--- TASK DATA Enclosed Below ---

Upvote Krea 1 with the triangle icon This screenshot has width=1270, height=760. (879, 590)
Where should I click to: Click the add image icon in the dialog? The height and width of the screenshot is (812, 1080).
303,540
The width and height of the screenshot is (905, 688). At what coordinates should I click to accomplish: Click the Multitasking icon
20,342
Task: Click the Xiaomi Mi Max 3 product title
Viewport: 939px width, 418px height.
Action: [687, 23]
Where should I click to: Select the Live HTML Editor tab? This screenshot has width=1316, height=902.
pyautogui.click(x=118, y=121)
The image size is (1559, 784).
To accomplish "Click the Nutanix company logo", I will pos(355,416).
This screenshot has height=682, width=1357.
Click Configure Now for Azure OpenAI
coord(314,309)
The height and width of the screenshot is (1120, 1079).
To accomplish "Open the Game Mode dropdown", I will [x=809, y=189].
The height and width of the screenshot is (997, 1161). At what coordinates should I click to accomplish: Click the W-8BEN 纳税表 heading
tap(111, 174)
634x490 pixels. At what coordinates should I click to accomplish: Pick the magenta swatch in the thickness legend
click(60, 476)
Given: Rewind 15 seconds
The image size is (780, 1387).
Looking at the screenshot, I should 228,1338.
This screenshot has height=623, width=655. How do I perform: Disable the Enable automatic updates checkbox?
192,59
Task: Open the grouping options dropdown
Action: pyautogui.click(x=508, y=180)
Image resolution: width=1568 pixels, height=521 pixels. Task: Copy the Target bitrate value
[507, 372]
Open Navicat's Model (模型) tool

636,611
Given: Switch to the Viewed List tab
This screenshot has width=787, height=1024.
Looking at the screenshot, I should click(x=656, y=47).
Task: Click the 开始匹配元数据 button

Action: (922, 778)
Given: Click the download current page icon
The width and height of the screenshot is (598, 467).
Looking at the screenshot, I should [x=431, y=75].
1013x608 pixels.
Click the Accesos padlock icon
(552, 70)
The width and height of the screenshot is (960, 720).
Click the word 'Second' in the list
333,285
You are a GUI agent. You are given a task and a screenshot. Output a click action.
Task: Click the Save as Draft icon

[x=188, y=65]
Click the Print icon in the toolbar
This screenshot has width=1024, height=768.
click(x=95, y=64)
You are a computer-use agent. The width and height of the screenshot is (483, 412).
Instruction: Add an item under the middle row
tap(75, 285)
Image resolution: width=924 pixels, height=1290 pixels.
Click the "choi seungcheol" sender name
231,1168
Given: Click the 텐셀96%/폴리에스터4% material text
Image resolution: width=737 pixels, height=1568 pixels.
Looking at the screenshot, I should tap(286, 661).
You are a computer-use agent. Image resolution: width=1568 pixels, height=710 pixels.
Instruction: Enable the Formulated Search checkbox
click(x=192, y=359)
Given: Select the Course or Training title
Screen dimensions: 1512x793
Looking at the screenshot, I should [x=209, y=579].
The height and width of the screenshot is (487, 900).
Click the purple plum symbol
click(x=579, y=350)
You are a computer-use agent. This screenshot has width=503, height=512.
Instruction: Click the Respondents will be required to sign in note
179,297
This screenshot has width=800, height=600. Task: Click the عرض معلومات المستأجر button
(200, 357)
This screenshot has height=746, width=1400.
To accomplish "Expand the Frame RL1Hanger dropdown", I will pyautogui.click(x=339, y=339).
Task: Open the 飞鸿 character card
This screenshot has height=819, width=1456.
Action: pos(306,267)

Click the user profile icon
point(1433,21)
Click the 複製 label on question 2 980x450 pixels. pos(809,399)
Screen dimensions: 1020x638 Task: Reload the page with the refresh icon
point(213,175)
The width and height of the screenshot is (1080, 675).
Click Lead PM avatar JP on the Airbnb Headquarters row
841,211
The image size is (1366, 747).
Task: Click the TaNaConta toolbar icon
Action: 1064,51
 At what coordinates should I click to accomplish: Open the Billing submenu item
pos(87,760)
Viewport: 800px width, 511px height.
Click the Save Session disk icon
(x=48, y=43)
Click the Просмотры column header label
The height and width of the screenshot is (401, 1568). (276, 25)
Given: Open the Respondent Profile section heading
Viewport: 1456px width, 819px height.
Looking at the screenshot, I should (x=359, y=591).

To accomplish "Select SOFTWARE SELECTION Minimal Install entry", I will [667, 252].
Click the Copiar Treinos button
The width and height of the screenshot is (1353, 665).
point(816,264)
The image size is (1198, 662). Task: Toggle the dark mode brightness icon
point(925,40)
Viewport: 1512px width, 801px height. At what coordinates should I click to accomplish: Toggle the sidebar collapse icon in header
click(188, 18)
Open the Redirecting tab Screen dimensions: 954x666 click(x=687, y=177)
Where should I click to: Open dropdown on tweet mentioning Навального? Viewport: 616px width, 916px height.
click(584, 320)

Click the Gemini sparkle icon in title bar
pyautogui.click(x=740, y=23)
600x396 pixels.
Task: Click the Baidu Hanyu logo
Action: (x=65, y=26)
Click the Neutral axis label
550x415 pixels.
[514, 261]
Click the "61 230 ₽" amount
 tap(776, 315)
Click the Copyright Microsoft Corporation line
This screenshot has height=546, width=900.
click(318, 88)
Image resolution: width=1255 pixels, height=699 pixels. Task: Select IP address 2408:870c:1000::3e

--- End of Enclosed TASK DATA ---

*WHAT THE EXERCISE ASKS*.
Across the entries above, find the lines with the string "computer" and copy them.

*OUTPUT*.
You are a computer-use agent. The width and height of the screenshot is (483, 412).
You are a computer-use agent. Image resolution: width=1568 pixels, height=710 pixels.
You are a computer-use agent. This screenshot has width=503, height=512.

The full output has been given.